Assignment = When the string "This" occurs in a line of the records, show that line.
--- Supplied entries Enclosed Below ---
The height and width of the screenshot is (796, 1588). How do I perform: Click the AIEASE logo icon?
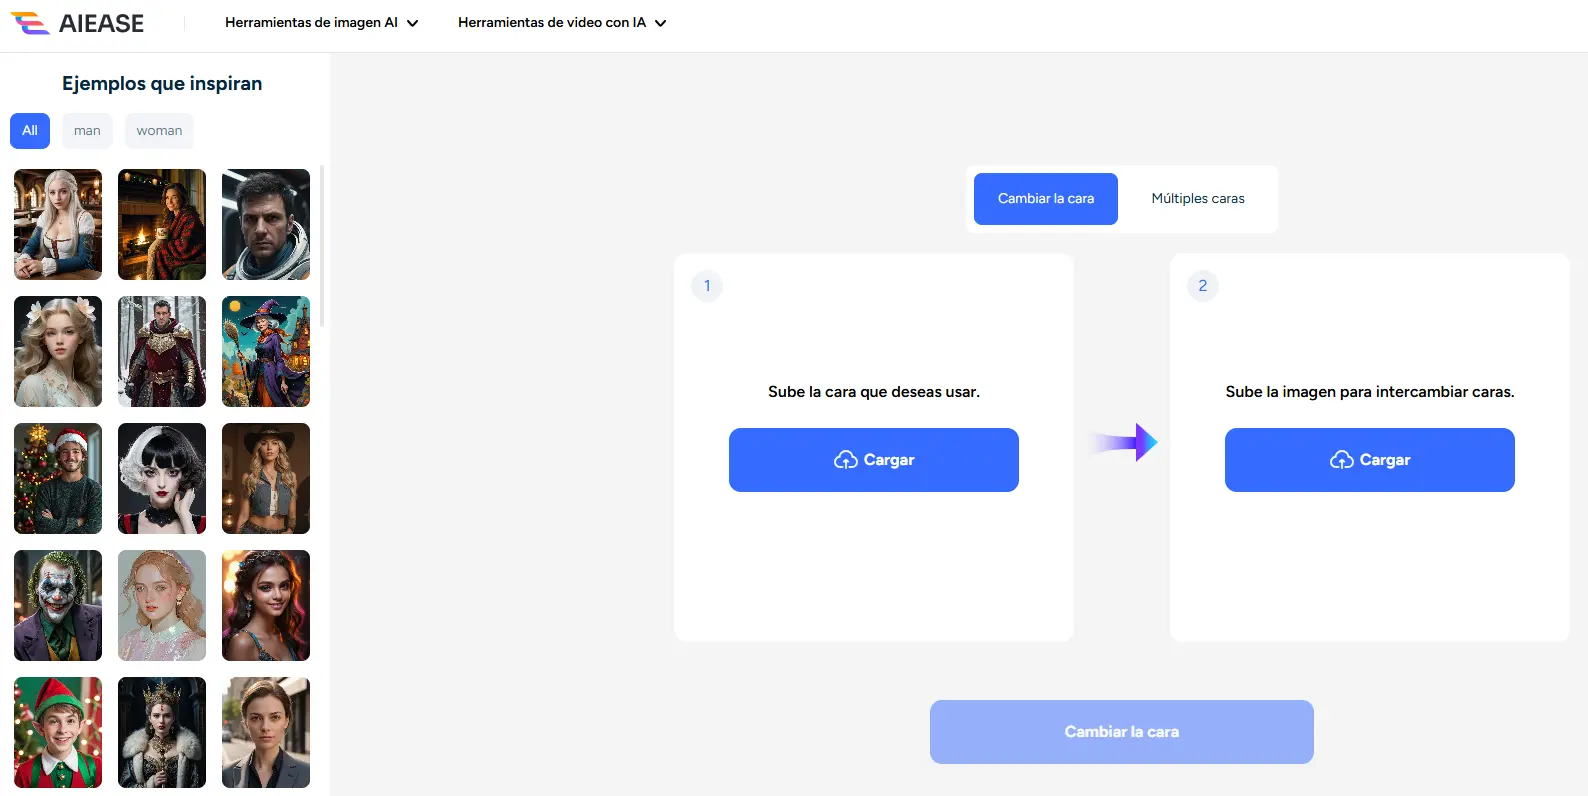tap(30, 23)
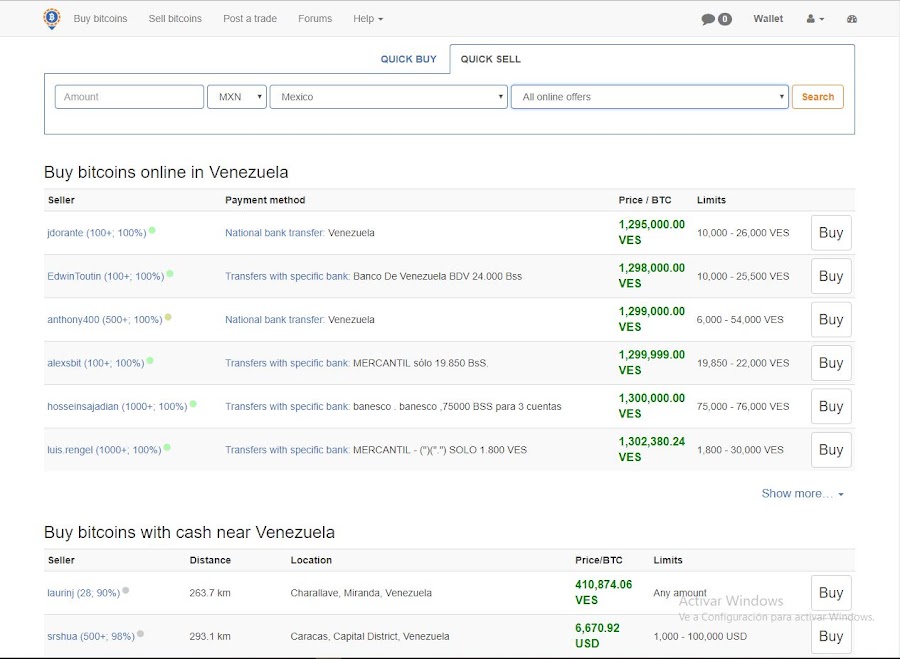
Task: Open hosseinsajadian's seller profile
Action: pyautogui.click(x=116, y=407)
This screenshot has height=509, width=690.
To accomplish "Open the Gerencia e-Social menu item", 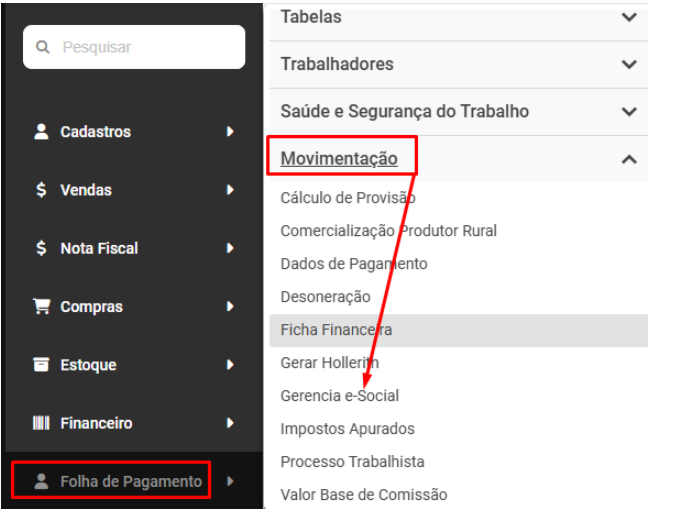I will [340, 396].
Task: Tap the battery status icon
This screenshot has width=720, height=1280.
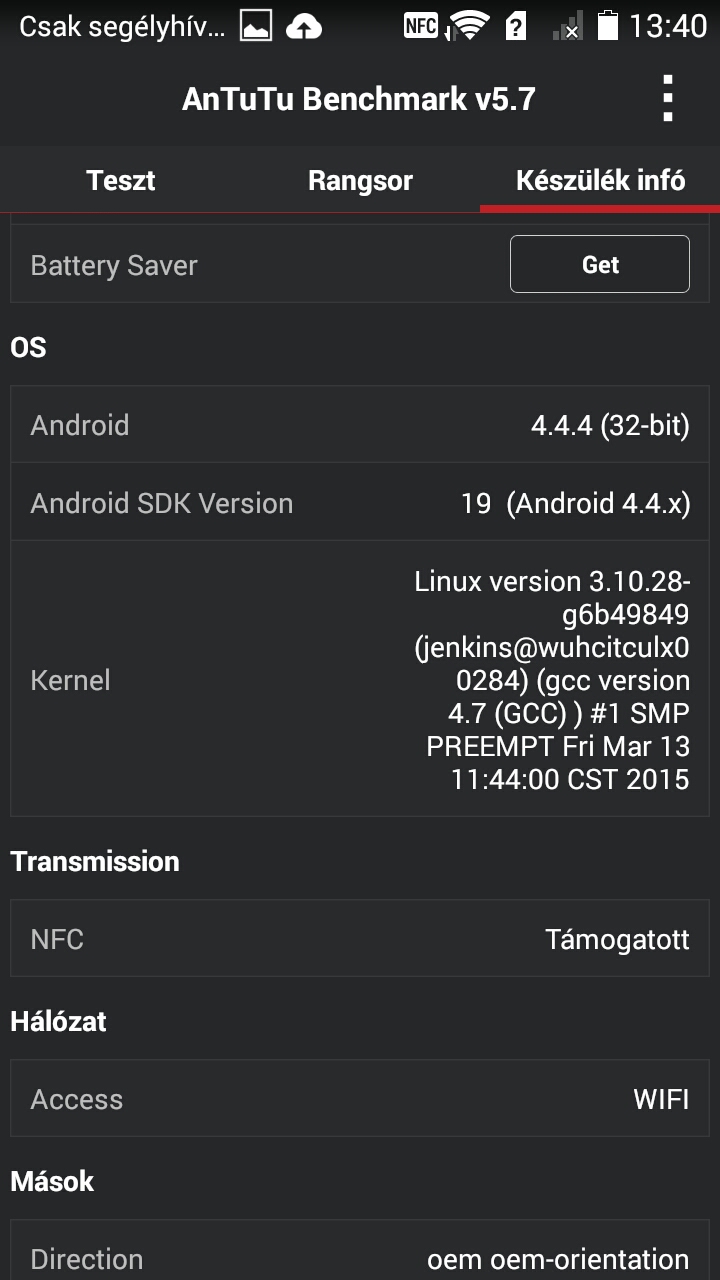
--- End of Enclosed Supplied entries ---
--- Supplied entries Enclosed Below ---
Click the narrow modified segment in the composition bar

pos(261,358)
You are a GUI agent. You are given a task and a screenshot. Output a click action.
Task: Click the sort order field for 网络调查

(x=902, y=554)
--- End of Enclosed Supplied entries ---
Exercise result =
This screenshot has height=509, width=690.
This screenshot has width=720, height=1280.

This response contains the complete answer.